Validation of IRI-2012 and NeQuick2 Derived TEC, NmF2, hmF2, B0, B1 and HT during the High Solar Activity over Brazilian Equatorial and Low Latitude sectors

Abstract:

The equatorial and low latitude ionosphere exhibits large variabilities in the electron density distribution owing to the presence of the dynamical phenomena such as the Equatorial Ionization Anomaly (EIA). In the presence of significant variabilities, accurate estimation of ionospheric Total Electron Content (TEC) has gained more importance in view of the communication and navigation applications. In the present study, the ionospheric electron density as well as the profile thickness and shape parameters have been compared simultaneously for understanding the performance of the latest available IRI-2012 and NeQuick2 models over the equatorial and low latitude sectors.
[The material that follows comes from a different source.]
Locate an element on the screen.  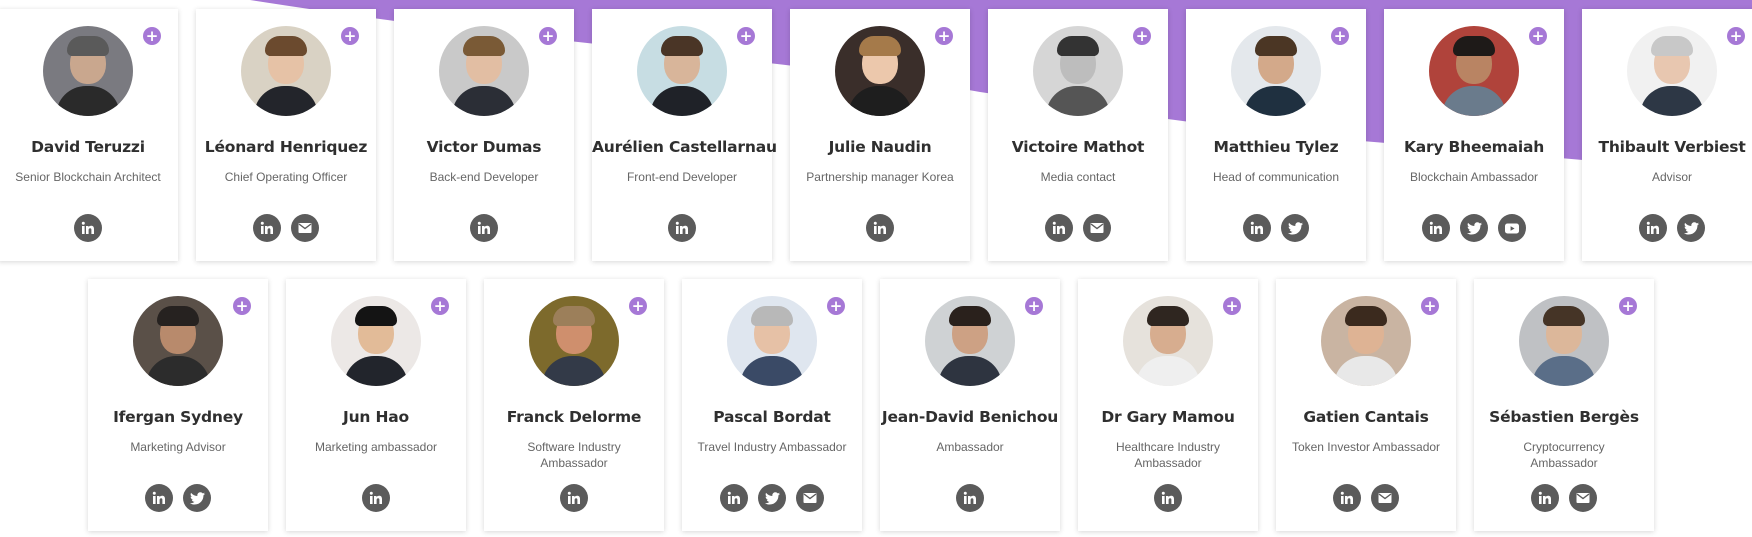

The ground based ionosonde data in conjunction with the ROCSAT measured in-situ electron density in the topside ionosphere have been used to derive the vertical electron density profiles over three identified locations in the Brazilian equatorial and low latitude sectors during the high solar activity year of 2002. These reconstructed profiles are used to compare with the IRI-2012 and NeQuick2 models derived vertical electron density profiles. The diurnal and seasonal variations of TEC, F-layer peak density (N_mF₂), F-layer peak height (h_mF₂), bottom side thickness parameter (B0), shape parameter (B1) and topside effective scale height (H_T) have been studied to validate the IRI-2012 and NeQuick2 model simulations. It has been understand that these models underestimate the experimental TEC during day-time hours of the equinoctial and summer months of the high solar activity. The models show improved performance in the prediction of N_mF₂ and h_mF₂ compared to that of TEC during day-time hours. Further, it is observed that the IRI-2012 as well as the NeQuick2 models show considerable deviations in the estimation of the bottom side profile parameters while more discrepancies are observed in the prediction of topside effective scale height values particularly during day-time hours.